Souvent accusés de prendre partie en faveur du Parti démocratique gabonais (PDG) à cause de sa majorité représentative à l’Assemblée nationale, Faustin Boukoubi, le président de l’Assemblée nationale défend l’intégrité de ses collègues qui, selon lui, travaillent en toute lucidité en matière de vote des lois.

Au Gabon, la distance entre les élus et la population se rallonge au fil des années en raison des critiques sur les lois “controversées” votées par ces derniers. Si cet état de fait n’est pas propre à la 13e Législature, le problème s’est accentué avec le vote en 2020, des projets de lois controversées à l’exemple de celui sur la dépénalisation de l’homosexualité ou encore la loi sur l’égalité entre les hommes et les femmes.

A tort ou à raison, les députés du Parti démocratique gabonais (PDG), qui représentent environ 70% des 143 élus, sont accusés de travailler à la solde du pouvoir. Des accusations qui ne font pas l’unanimité auprès des représentants du peuple, alors qu’avec le débat sur l’entrée en vigueur des nouvelles mesures de lutte contre la Covid-19, cette appréciation du rôle des députés PDG s’est accentuée.

“Rassurez-vous, comme qui dirait, aucune épée de Damoclès ne plane au-dessus de la tête des députés du PDG. Ceux-ci débattent et votent librement en leurs âmes et consciences”, a fait remarquer le président de l’Assemblée nationale, Faustin Boukoubi.

Pour Faustin Boukoubi, les positions issues de l’Assemblée nationale quant au vote des lois découlent des débats contradictoires parfois houleux. “Si vous pouviez assister aux débats parlementaires, vous serez surpris des observations et remarques souvent virulentes formulées par les députés de la majorité”, ajoute-t-il.

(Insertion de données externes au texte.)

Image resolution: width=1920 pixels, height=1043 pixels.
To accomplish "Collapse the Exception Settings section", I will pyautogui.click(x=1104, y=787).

Contrairement à ce qui transparaît, en se référant aux critiques issues de l’opinion sur le supposé “laisser-faire” et “laisser-aller” dans le vote de lois au Gabon, les parlementaires issus du PDG s’illustrent tout aussi par des critiques des projets de lois soumis à leur appréciation comme ceux de l’opposition.